The orchestrator estimates GPU slots as:
slots = max(1, min(16, vram_mib / 600))
When GPU memory is N/A, it uses:
fallback_slots_per_gpu = 4
Recommended improvements:
| Change | Expected benefit |
|---|---|
| Keep a warm inference worker instead of launching one Docker container per ticker | Removes most Docker startup overhead |
| Batch tickers inside one process | Reduces Python and model initialization overhead |
| Load all checkpoints once per run | Avoid repeated disk IO |
| Use one container with internal multiprocessing | Better than many short-lived containers |
| Increase DataLoader workers for larger datasets | Helps if CPU preprocessing becomes bottleneck |
| Persist engineered features | Avoid recomputing RSI/MA/log returns for every training run |
| Use pinned memory when CUDA path is active | Faster CPU to GPU transfers |
| Use FP16 AMP consistently | Already enabled on CUDA for training; can extend to inference |
Use torch.compile where stable |
May reduce model overhead for repeated inference |
| Export ONNX/TensorRT engines for inference | Best latency path for fixed architecture |
| Group small models into batched inference service | Higher GPU utilization |
FP16 AMP is already used in training when CUDA is available. Flash Attention is not the primary lever for LD-TM because the model is an LSTM, not a Transformer attention stack. Flash Attention is more relevant to the local Mistral/TensorRT-LLM service.
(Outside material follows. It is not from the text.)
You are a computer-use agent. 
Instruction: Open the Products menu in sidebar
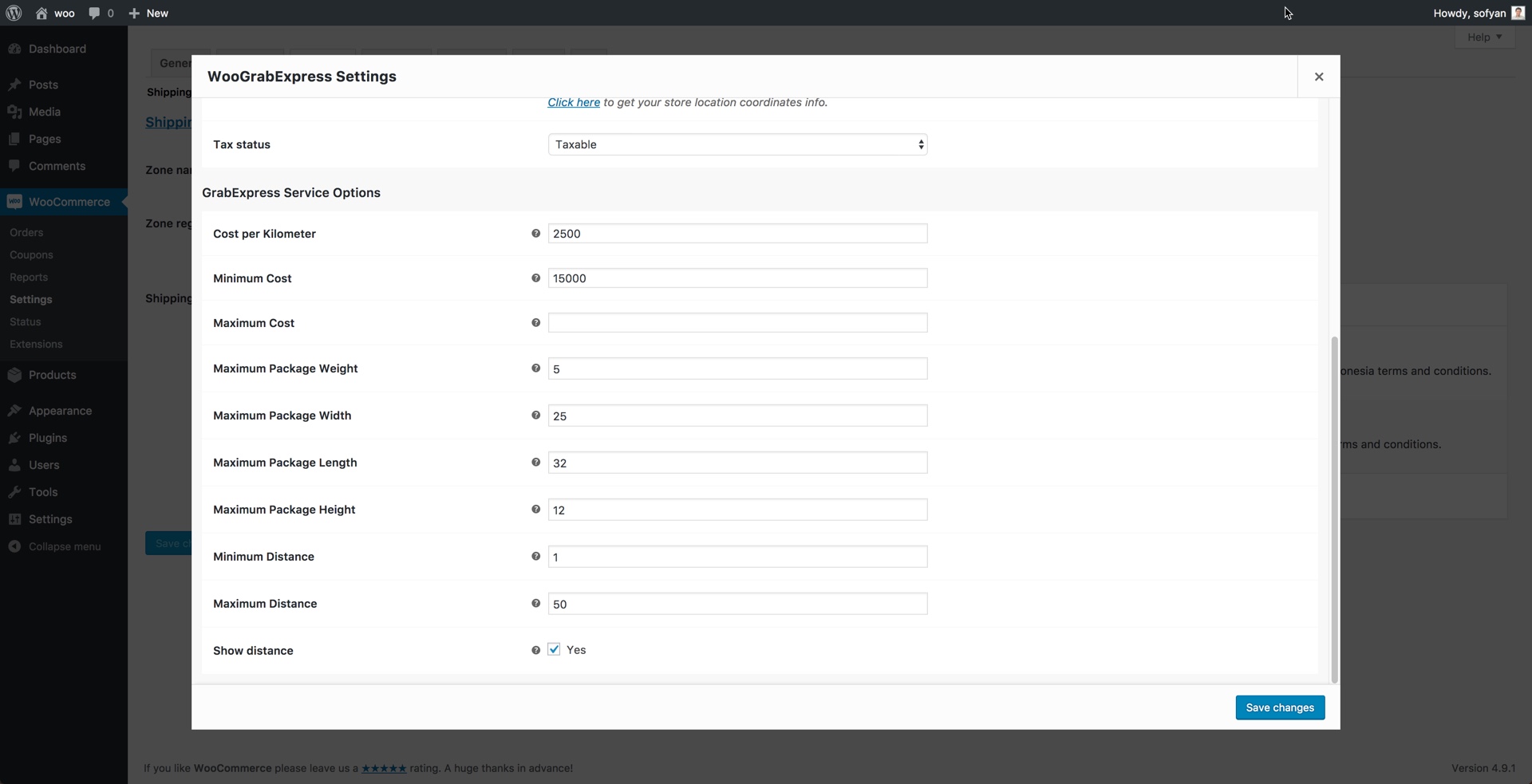52,375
For LD-TM, better acceleration paths are FP16 inference, warm model execution, ONNX export, TensorRT engines where supported, and a persistent batched service.
Design Notes and Risks
- Per-window normalization makes the model robust to price scale, but predictions can exceed the local min/max regime.
- Accuracy metrics are intentionally sparse until actual market closes mature.
- Top and bottom implied returns are raw model signals and need accuracy weighting before becoming trading candidates.
- One model per ticker is operationally simple and isolates ticker behavior, but it prevents cross-sectional learning.
- The local LLM is an explanation and query layer, not the source of prediction truth.
- Blob export is ready as an optional static publishing path, but Azure deployment is paused by request.
Recommended Next Steps
- Let fill-back run for several trading days before judging direction accuracy.
- Add a dashboard confidence score blending implied return, direction accuracy, evaluated days, and average absolute percent error.
- Build a persistent inference service to reduce all-ticker inference time.
- Add a feature cache table or parquet cache for engineered features.
- Add benchmark logging for GPU memory, CPU memory, wall-clock per stage, and queue time.
- Add a model card row per ticker with last train date, epochs, validation loss, inference latency, and latest signal.
- Keep Azure deployment deferred until local accuracy, cost, and security posture are satisfactory.